• _Stated task_
Turn the material below into a JSON list of strings, with one string for each line and no entries for blank lines. Leave the pictures out of the result.

Data for locating words and elements:

□ □ □

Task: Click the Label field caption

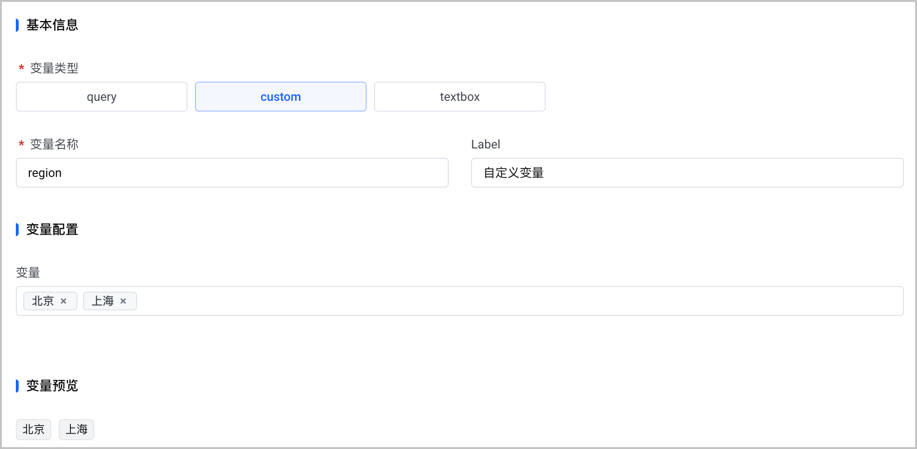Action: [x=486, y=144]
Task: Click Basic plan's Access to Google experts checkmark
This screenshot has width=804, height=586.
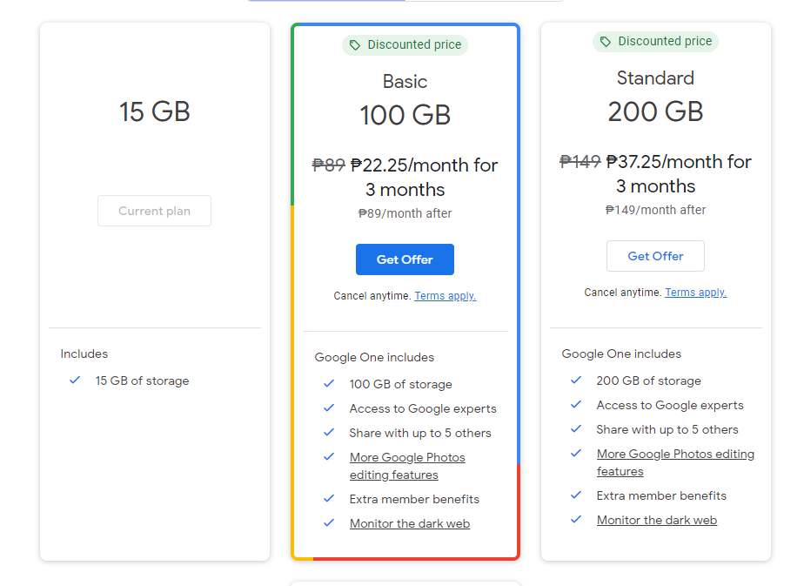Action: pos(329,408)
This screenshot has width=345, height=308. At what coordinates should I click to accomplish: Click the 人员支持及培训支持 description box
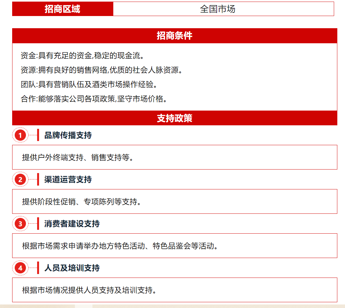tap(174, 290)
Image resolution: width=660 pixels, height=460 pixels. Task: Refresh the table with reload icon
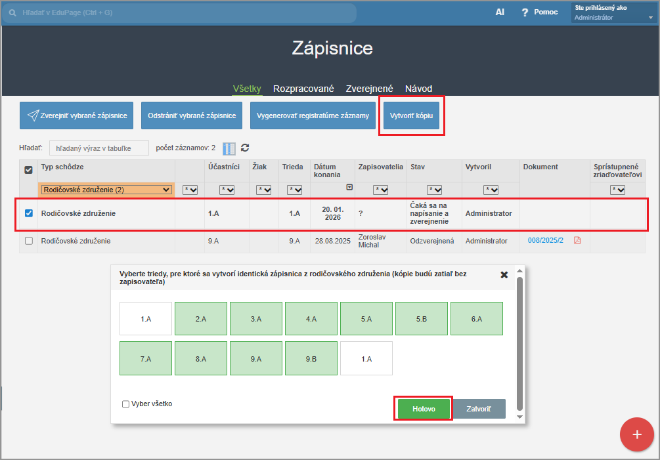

□ □ □

• _Completed task_
[
  "Task: Click the Label field caption",
  "Action: [x=486, y=144]",
  "Task: Click Basic plan's Access to Google experts checkmark",
  "This screenshot has width=804, height=586.",
  "Action: pos(329,408)",
  "This screenshot has width=345, height=308. At what coordinates should I click to accomplish: Click the 人员支持及培训支持 description box",
  "tap(174, 290)",
  "Image resolution: width=660 pixels, height=460 pixels. Task: Refresh the table with reload icon"
]